--- The input ---

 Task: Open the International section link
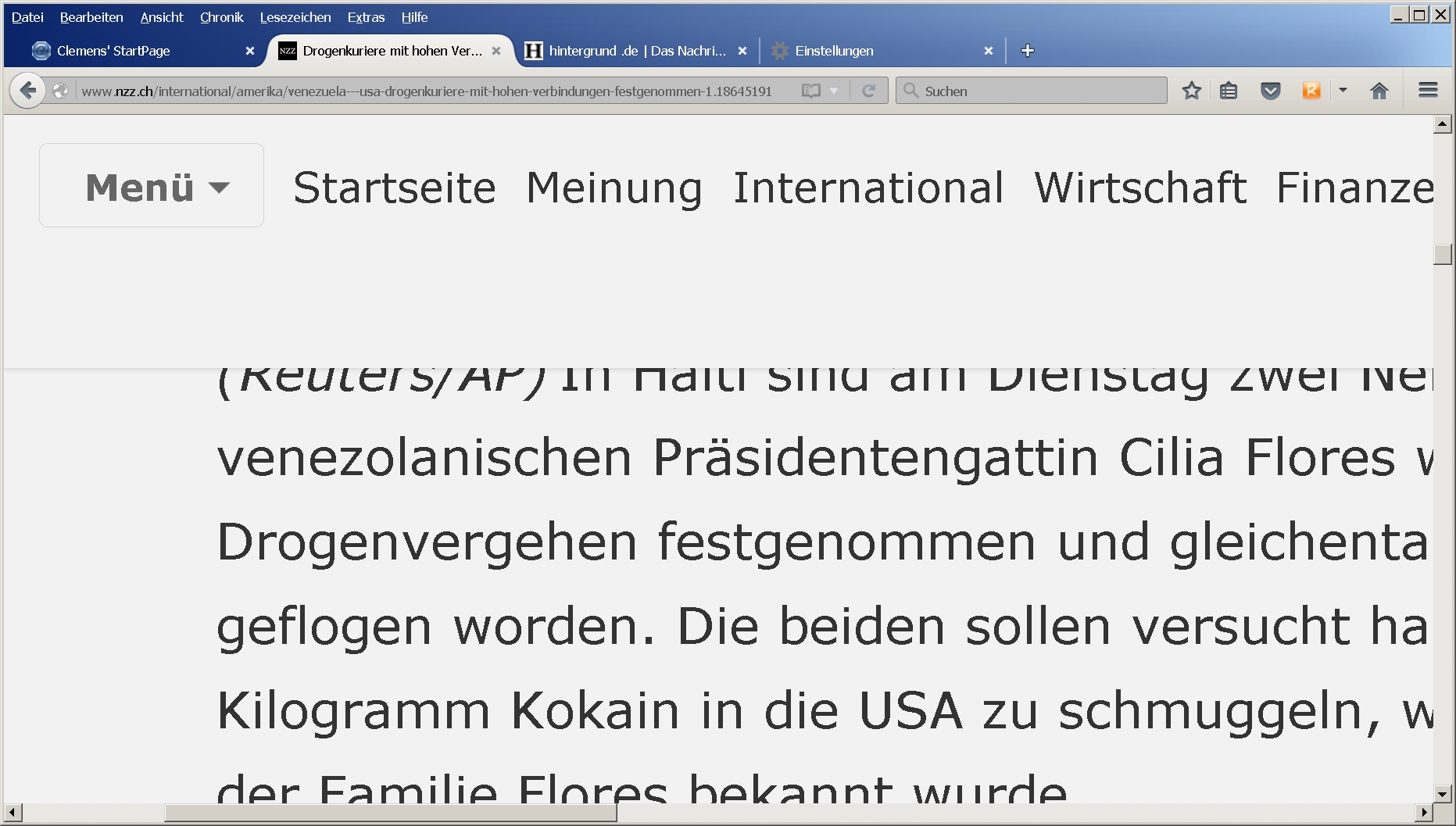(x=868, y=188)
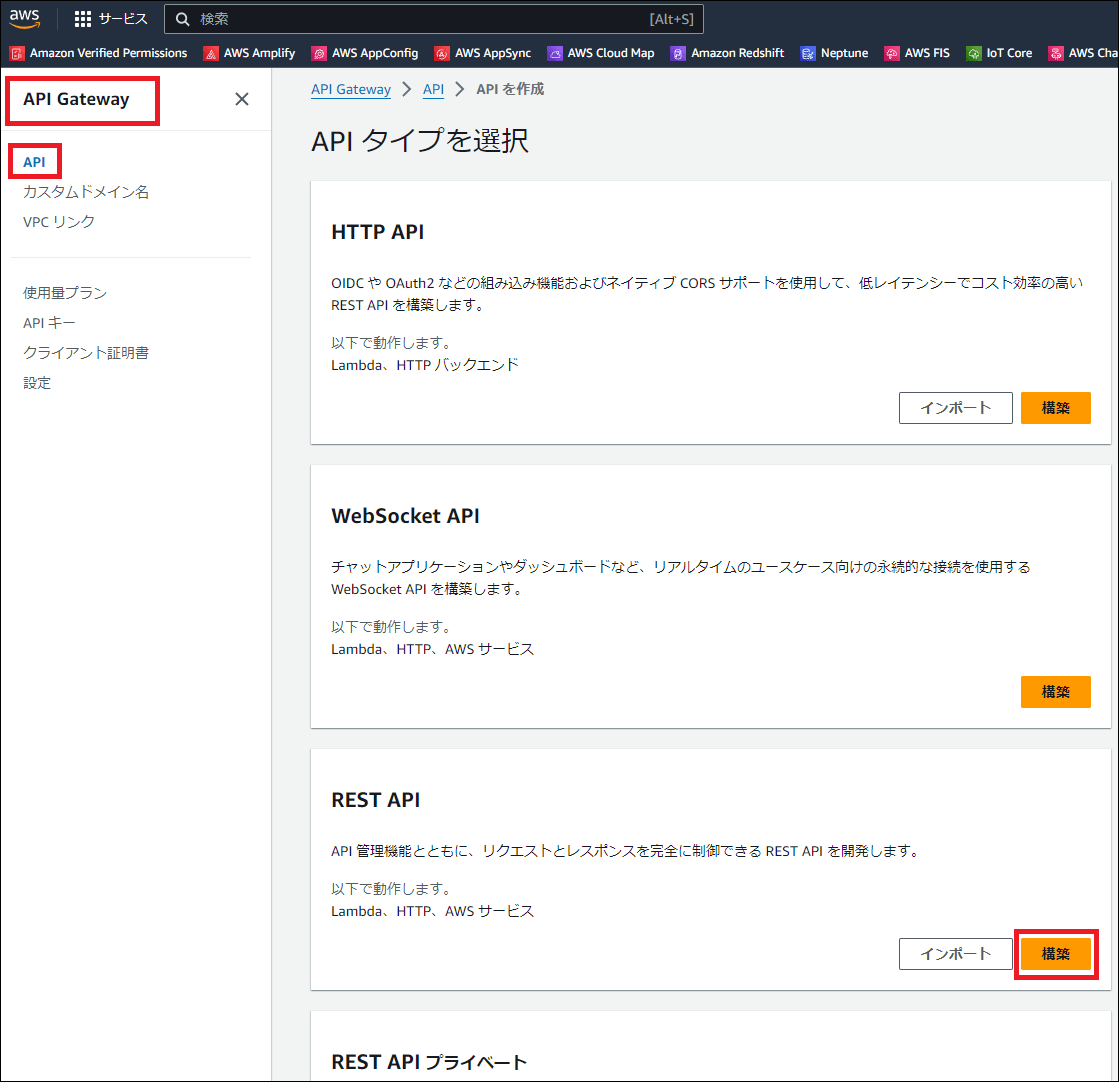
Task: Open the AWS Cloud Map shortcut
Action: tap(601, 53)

...

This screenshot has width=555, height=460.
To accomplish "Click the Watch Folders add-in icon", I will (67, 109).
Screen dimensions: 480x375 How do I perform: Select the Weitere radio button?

--- Activity ---
What you return must be the lines above that run from the line with "This screenshot has width=555, height=460." to the line with "Screen dimensions: 480x375", inclusive, each copied exactly.

--- Result below ---
This screenshot has width=555, height=460.
To accomplish "Click the Watch Folders add-in icon", I will (67, 109).
Screen dimensions: 480x375 How do I perform: Select the Weitere radio button?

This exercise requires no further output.